▶ _EXERCISE DIRECTIONS_: Render each non-blank line of the data below as a row in a Markdown table with the columns "No." and "Text", numbering the rows in order and leaving out the pictures.

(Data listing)
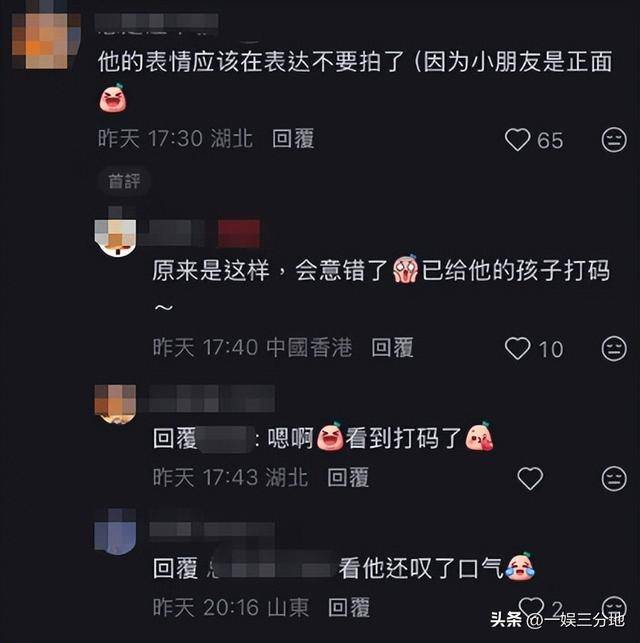Tap the red author badge beside Hong Kong replier
Screen dimensions: 640x643
(x=239, y=233)
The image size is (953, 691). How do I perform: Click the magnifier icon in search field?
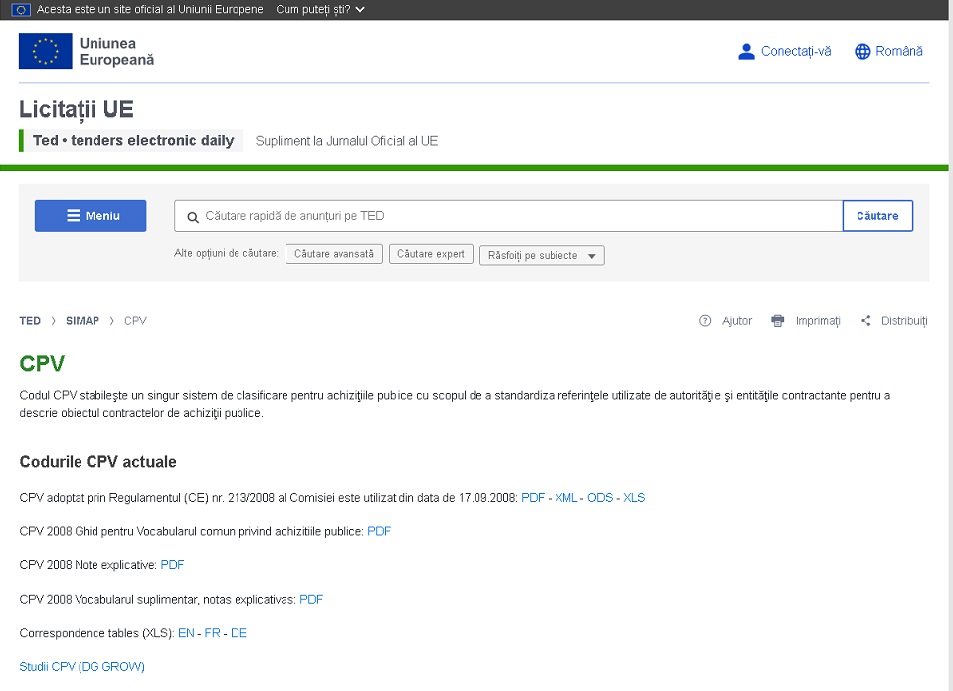193,216
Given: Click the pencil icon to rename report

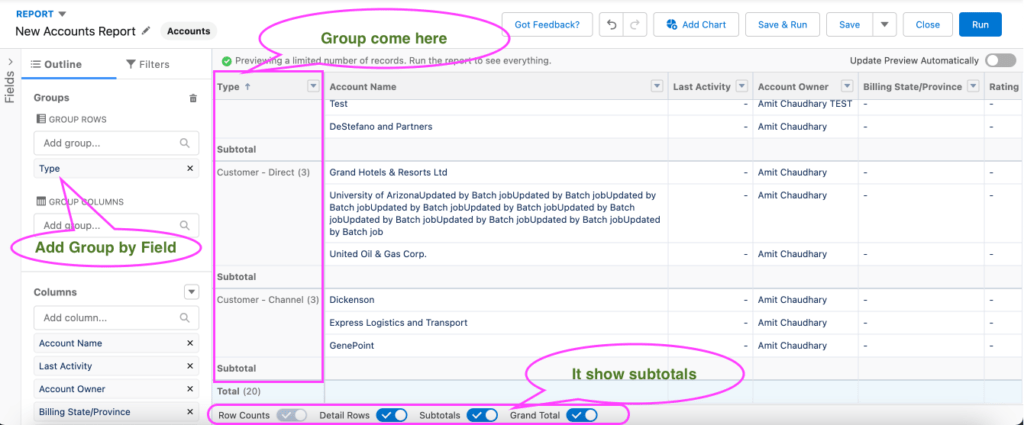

▶ _SOLUTION TO THIS EXERCISE_:
| No. | Text |
|---|---|
| 1 | Tap the red author badge beside Hong Kong replier |
| 2 | Screen dimensions: 640x643 |
| 3 | (x=239, y=233) |
| 4 | The image size is (953, 691). How do I perform: Click the magnifier icon in search field? |
| 5 | 193,216 |
| 6 | Given: Click the pencil icon to rename report |